What are we looking at? What is up and what is down? The first frames in the essay film Sunstone are topsy-turvy, introducing the viewers to roaring ocean waves and ragged rocks, and further to a poetic archaeology of optics. A system of lighthouses along the coast of Portugal serves as the starting point for Filipa Cesar and Louis Henderson’s exploration of the current epistemological crisis, connected to, among others, the new planetary digital communications infrastructure. Today these beacons, the inner structures of which look like abstract sculptures, are rapidly being replaced by GPS and other novelties. Mirroring the technological development of lighthouses, the poetic film, itself, includes, for example, 16mm celluloid film, 3D CGI and desktop technology.

 “We need a lighthouse philosopher”, says one of the few remaining lighthouse keepers in Portugal in the film. Through his narrative, we learn about the sophisticated analogue technology of lighthouses which use glass prisms to repurpose light. The son of a former colonial subject, himself, he talks about lighthouses as a key to navigation and, therefore, part and parcel of European colonialism. Today they are automated and supplanted by satellites as nodes. At one point the lighthouses were run by the Royal Post Office and then by the military, similar to numerous satellites today. Pirates, spies, morse code, 9/11, underwater telex cables and an angry octopus join the story, which involves footage of the machine manufacturing of optical lenses, the first Tricontinental meeting in Cuba in 1966 and Op Art exhibitions. ML

Filipa César (b. 1975, Porto) is an artist and filmmaker interested in the fictional aspects of documentary and politics, and of the poetics inherent in the moving image. Since 2011, César has been looking into the imaginaries of the Guinea-Bissau Liberation Movement and its cognitive potencies—research she develops into the ongoing collective project Luta ca caba inda (the struggle is not over yet). In 2017, César premiered her feature-length essay film Spell Reel at the 67th Berlinale. She has exhibited at IFFR, Rotterdam; DocLisboa; Cinéma du Réel, Paris 2018; 8th Istanbul Biennial; Forum Expanded, Berlinale; Serralves Museum; Jeu de Paume; SAVVY Contemporary; Tensta konsthall; Mumok, Vienna; Gasworks, London; Flaherty Seminar, New York; MoMA, New York; Harvard Art Museums, Boston; Haus der Kulturen der Welt, Berlin; and others.
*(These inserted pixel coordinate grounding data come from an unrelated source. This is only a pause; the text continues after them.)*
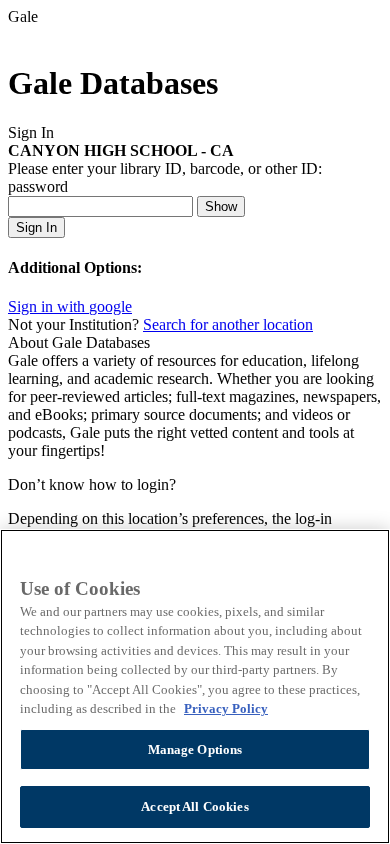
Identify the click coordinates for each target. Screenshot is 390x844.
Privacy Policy (226, 708)
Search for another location (228, 324)
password (38, 186)
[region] (195, 686)
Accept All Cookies (194, 806)
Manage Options (195, 749)
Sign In (36, 227)
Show (221, 206)
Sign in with (70, 306)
Louis Henderson (b. 1983, Norwich) is a filmmaker who is trying to find new ways of working with people to address and question our current global condition defined by racialized capitalism and the ever-present histories of the European colonial project. Interested in exploring the sonic space of images, his work aims to develop an archaeological method in cinema, listening to the echoes and spirals of stratigraphy. Since 2017, Henderson has been working within the artist group The Living and the Dead Ensemble. Based between Haiti and France, they focus on theatre, song, slam, poetry and cinema. His work is distributed by LUX and Video Data Bank.